Marie-France Lesné (1953)
Céramiste sculptrice à Clans (Alpes-Maritimes)
Un chemin de hasard pour une rebelle aux doigts d’argile
Née en 1953 à Angoulême, Marie-France Lesné commence à suivre les cours de l‘École nationale supérieure d'architecture (Paris) en 1976. Mais son indépendance des procédures éducatives trop rigoureuses conduit la jeune femme à aborder l’art sous un autre angle.
Licenciée en histoire de l’art (Paris, Aix-Provence), Marie-France ressent le besoin de s’éloigner de la capitale et de se connecter à la nature. Avec une détermination affirmée, elle part dans la vallée du Jabron pour élever des chèvres !
C’est à cette période qu’elle rencontre au pied du Mont Ventoux, la céramiste Colette Charrier, qui l’initie à la faïence. Douée pour le graphisme, Marie-France commence alors la décoration sur faïence. Rapidement, elle prend conscience des possibilités illimitées de travailler la terre avec ses mains.
Retour à Paris. Elle se forme au tournage dans l’atelier d’Augusto Tozzala. Puis, en parallèle d’un travail auprès des éditions Mazenod, elle s’épanouit dans un petit atelier parisien à tourner la terre.
Il est temps de tailler la zone ! Elle quitte la capitale pour s’installer dans la région niçoise et se lancer pleinement dans l’aventure de la Terre.
Son atelier est situé à Clans, petit village de montagne dans l’arrière-pays niçois.
Depuis 1990, Marie-France Lesné expose dans les festivals et galeries (citons entre-autres la galerie French Arts Factory, Le jardin de Malrigou 2026 …..).
Certaines de ses œuvres ont également été présentées dans des musées, notamment dans le cadre d’expositions dédiées à la céramique contemporaine.
L'organique au coeur de l'esprit
Les galets polis du bord marin vont inspirer la recherche des formes de Marie-France Lesné.

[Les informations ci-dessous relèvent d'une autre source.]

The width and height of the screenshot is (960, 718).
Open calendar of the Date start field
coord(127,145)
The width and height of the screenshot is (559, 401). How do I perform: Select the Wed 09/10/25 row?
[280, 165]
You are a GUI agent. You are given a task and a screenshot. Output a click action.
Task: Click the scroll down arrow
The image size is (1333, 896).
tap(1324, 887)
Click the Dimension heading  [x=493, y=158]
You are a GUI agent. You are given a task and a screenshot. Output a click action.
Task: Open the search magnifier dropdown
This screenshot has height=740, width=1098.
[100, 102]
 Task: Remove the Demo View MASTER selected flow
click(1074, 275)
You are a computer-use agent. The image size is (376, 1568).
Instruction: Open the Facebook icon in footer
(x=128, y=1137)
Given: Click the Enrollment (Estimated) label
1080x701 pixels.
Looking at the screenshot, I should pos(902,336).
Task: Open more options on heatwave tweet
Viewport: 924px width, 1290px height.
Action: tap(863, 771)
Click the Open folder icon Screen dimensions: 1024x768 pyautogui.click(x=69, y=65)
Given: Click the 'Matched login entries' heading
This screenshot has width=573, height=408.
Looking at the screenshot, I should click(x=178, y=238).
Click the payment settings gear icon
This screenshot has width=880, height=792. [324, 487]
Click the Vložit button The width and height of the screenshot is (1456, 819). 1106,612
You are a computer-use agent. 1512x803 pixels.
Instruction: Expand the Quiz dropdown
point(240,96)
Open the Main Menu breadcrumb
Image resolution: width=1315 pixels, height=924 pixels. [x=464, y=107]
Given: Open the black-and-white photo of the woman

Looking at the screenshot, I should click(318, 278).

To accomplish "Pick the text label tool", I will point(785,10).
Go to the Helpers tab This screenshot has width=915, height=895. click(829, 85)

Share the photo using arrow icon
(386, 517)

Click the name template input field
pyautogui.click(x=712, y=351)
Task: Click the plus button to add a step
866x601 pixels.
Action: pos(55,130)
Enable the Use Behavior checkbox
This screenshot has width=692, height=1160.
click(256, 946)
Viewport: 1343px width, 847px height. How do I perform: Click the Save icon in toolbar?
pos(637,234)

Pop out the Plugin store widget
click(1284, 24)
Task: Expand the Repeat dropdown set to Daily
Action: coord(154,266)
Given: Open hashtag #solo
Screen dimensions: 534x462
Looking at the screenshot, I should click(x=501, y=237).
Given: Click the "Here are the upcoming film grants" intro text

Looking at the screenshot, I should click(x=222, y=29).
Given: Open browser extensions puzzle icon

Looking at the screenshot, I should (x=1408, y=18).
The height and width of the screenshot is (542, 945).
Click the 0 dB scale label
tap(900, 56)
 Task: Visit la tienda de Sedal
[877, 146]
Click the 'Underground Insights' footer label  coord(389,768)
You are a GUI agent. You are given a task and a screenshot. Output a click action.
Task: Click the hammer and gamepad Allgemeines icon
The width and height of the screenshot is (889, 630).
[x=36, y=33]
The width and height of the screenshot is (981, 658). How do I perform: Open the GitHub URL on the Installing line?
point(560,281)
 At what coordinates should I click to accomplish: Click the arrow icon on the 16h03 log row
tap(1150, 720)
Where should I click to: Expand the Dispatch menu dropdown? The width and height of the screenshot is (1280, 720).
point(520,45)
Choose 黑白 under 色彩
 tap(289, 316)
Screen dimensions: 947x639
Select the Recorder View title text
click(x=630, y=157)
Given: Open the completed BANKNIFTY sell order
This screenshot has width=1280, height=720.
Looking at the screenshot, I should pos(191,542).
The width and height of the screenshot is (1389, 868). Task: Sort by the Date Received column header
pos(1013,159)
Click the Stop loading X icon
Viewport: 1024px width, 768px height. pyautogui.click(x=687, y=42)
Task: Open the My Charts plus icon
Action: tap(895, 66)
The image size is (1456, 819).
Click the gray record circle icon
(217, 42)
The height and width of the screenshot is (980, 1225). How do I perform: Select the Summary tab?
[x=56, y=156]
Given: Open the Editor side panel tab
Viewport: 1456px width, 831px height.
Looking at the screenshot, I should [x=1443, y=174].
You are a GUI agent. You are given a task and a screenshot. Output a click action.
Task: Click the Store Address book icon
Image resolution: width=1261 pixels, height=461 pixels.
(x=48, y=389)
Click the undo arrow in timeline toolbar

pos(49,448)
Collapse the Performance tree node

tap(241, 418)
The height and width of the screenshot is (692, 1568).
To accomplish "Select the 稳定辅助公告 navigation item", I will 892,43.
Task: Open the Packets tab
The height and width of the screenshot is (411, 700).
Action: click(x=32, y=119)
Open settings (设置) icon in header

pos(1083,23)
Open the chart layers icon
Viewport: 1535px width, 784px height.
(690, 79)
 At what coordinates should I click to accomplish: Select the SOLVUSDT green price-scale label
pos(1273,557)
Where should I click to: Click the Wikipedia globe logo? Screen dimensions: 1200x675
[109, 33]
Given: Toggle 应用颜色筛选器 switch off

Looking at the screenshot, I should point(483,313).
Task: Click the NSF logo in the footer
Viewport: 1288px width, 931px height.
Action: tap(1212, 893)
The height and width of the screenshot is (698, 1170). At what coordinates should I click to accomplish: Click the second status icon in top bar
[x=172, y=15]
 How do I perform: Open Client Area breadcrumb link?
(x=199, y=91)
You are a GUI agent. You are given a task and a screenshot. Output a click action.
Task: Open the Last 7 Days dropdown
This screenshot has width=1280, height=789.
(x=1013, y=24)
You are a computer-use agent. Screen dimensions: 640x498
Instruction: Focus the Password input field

L’architecture qui l’avait séduite étudiante, s’invite tout naturellement dans l’argile qu’elle monte au colombin. Ses créations sont volontairement épurées, asymétriques, presque en déséquilibre.
Ce sont des contenants (bouteilles et vases) et des sculptures abstraites et ondulantes.
Lignes, courbures, arrêtes souples s’affrontent et se complètent avec douceur et poésie.
Le jeu d’ombres et de lumières associé à une couleur monochrome a toute son importance dans la construction de chaque volume.
Si certaines faïences sont mates, d’autres brillent d’un effet métallique simulant un bronze, elles sont patinées à la gomme laque, engobées et parfois vernies.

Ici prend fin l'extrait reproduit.